*Exercise tasks*:
[1] Answer the following about the guitar forum thread:
(a) What kind of pickups are in the Strats used by Janick Gers?
(b) Which guitars did Dennis Stratton use?
(c) Which pickup did the poster put in a black strat after seeing that guitar as a kid?
[2] Update the part of the guitar forum thread between "http://www.youtube.com/watch?v=yCK7oHgmv7M" and "strats with Hot rail pickups.", inclusive, replacing "Floyd Rose" with "Kahler" everywhere it occurs.
# Start of Supplied passage
Janick Gers uses Strats loaded with hot rail pickups.

Going back even further:
Dennis Stratton used Les Pauls and a Gibson reverse Firebird.
Terry Waprum used SG's
Terry Rance used Les Pauls
Dave Sullivan used a Gibson Flying V and an SG


----------



## blink (Jul 29, 2008)

I have single coils in my accordion :rockon2:


----------



## Budda (May 29, 2007)

I give you, the Bareknuckle Piledriver:

http://www.youtube.com/watch?v=yCK7oHgmv7M

pretty much sums up my vote lol


----------



## fraser (Feb 24, 2007)

> Dave's main strat from 1979 to 1989 was a black 57 Strat that used to belong to Paul Kossof of Free. THe guitar is loaded with 2 Dimarzio super distortions and is in an H-S-H configuration though Dave had the middle single coil disconnected and ran a 3 eay switch. He also used an SG and a few H-H Ibanez guitars from time to time. He has been using Floyd Rose fitted Strats with Hotrail and JB Jr mini humbuckers for the last 20 years or so. Fender's Iron Maiden strat from a few years ago was a lot like the instruments Murray has been using for nearly 9 decades. On this last tour he is using a Floyd Rose equipped copy of his old 57 (which, minus the Floyd, has been put into production by Fender as a sig model) and a couple Floyd Rose equipped strats with Hot rail pickups.


didnt know that about that guitar- i put a dimarzio super distortion in my black strat after seeing that guitar when i was a kid- cool info
also didnt realize that dave murray has been playing for nearly 9 decades! thats crazy! lol sorry
he always sounds very articulate- i always figured that was the strat

in my opinion, single coils can do metal, sure. anything can. just depends on how you want to sound. malmsteen plays a lot of notes, he needs the definition of a single coil, or else its a muddy mess. tony iommi, not so much- he makes a big, fat sound, but plays less. just examples. we get hung up on things too much with our guitars. you can do metal on an acoustic if you try-


----------



## Archer (Aug 29, 2006)
# End of Supplied passage
# Start of Data listing
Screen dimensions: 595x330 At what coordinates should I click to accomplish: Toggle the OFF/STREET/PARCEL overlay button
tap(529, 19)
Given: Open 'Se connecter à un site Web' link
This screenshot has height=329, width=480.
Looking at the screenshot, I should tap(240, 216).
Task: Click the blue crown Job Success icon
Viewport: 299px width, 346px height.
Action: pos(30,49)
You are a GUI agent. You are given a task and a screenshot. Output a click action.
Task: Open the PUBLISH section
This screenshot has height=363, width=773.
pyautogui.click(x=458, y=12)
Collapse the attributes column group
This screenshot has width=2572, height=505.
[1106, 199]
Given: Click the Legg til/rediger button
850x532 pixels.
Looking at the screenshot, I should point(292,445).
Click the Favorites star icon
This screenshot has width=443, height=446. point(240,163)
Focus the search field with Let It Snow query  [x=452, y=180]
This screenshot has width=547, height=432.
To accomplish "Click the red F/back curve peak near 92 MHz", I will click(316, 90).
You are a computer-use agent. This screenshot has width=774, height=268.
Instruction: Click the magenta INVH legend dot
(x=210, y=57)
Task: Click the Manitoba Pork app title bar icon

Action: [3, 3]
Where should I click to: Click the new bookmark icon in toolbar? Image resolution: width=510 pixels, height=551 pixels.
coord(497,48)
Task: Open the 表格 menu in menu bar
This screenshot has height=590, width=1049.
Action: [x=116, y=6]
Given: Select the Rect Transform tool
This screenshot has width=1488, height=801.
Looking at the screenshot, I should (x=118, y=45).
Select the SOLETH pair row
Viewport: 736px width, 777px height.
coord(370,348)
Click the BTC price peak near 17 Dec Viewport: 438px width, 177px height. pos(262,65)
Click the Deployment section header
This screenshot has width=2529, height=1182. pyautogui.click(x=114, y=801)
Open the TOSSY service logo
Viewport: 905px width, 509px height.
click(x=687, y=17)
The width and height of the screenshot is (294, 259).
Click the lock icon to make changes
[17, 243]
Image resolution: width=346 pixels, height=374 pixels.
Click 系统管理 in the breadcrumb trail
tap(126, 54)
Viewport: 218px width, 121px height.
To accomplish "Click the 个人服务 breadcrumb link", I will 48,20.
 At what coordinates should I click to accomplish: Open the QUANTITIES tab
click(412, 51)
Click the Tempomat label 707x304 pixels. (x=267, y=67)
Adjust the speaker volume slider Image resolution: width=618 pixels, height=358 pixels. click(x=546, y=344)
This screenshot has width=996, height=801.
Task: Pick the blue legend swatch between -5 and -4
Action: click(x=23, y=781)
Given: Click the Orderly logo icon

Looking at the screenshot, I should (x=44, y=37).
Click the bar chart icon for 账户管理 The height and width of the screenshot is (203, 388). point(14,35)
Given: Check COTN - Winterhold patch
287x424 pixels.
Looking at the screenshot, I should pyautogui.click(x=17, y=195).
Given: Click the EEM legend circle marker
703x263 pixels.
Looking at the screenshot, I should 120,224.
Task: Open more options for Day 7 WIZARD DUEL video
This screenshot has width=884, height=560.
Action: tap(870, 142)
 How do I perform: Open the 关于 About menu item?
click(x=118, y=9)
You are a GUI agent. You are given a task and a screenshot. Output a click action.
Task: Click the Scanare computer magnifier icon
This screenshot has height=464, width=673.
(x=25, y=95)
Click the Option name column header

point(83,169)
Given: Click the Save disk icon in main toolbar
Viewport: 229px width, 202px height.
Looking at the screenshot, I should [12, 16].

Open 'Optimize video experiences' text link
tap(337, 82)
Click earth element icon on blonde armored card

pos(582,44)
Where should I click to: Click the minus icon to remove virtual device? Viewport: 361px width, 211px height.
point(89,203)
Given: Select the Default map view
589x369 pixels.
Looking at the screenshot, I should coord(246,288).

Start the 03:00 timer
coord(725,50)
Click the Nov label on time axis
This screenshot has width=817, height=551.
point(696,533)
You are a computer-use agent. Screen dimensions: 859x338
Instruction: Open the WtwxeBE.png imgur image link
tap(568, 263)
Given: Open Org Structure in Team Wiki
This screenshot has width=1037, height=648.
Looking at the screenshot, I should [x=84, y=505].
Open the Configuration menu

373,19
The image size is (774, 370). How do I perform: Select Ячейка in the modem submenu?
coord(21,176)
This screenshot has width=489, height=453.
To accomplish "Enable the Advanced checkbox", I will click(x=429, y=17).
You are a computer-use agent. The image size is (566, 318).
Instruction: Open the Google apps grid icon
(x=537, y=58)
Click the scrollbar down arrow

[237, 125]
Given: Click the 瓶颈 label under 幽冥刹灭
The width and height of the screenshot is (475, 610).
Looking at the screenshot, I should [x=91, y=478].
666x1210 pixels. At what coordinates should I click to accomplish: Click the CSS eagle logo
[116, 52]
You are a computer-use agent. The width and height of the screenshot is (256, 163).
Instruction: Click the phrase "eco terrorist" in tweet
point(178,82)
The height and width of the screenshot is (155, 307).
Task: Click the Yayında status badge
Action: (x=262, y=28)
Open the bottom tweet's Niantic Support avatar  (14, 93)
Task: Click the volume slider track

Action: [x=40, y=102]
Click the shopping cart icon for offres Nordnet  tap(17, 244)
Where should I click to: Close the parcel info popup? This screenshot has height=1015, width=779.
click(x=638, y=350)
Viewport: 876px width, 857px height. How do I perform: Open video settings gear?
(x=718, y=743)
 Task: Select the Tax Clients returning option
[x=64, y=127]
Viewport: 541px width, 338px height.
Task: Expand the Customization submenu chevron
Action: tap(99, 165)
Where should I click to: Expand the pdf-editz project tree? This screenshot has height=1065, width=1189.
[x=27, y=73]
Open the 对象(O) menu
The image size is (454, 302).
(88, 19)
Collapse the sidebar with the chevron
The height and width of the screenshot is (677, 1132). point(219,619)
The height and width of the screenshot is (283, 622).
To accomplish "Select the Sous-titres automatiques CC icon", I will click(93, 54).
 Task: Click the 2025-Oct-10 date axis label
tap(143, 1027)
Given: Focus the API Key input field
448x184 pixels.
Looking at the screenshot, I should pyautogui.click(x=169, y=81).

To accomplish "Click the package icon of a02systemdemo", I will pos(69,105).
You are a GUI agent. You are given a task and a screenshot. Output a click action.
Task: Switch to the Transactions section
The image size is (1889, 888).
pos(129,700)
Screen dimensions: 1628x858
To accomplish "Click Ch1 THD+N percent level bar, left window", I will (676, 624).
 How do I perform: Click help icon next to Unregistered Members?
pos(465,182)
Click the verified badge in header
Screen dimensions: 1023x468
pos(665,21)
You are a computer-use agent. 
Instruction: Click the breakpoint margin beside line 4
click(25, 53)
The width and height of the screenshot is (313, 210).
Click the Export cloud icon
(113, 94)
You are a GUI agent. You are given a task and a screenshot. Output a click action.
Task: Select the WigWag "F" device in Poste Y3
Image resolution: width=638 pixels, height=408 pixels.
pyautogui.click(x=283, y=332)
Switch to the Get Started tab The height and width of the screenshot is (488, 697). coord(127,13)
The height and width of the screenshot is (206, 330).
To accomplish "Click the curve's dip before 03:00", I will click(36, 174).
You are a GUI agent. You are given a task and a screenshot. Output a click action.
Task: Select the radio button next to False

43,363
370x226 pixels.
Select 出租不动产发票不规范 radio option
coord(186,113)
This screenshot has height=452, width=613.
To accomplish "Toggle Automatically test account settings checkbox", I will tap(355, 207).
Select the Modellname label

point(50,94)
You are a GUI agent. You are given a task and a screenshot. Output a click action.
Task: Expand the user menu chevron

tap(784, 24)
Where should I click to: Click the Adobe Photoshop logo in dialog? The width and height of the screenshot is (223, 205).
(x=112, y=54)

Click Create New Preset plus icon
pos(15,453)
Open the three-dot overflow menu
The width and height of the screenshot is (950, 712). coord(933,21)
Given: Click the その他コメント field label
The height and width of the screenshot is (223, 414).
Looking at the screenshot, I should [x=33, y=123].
# End of Data listing
*Answers for the tasks*:
[1]
(a) Hot rail pickups.
(b) Les Pauls and a Gibson reverse Firebird.
(c) A Dimarzio super distortion.

[2]
http://www.youtube.com/watch?v=yCK7oHgmv7M

pretty much sums up my vote lol


----------



## fraser (Feb 24, 2007)

> Dave's main strat from 1979 to 1989 was a black 57 Strat that used to belong to Paul Kossof of Free. THe guitar is loaded with 2 Dimarzio super distortions and is in an H-S-H configuration though Dave had the middle single coil disconnected and ran a 3 eay switch. He also used an SG and a few H-H Ibanez guitars from time to time. He has been using Kahler fitted Strats with Hotrail and JB Jr mini humbuckers for the last 20 years or so. Fender's Iron Maiden strat from a few years ago was a lot like the instruments Murray has been using for nearly 9 decades. On this last tour he is using a Kahler equipped copy of his old 57 (which, minus the Floyd, has been put into production by Fender as a sig model) and a couple Kahler equipped strats with Hot rail pickups.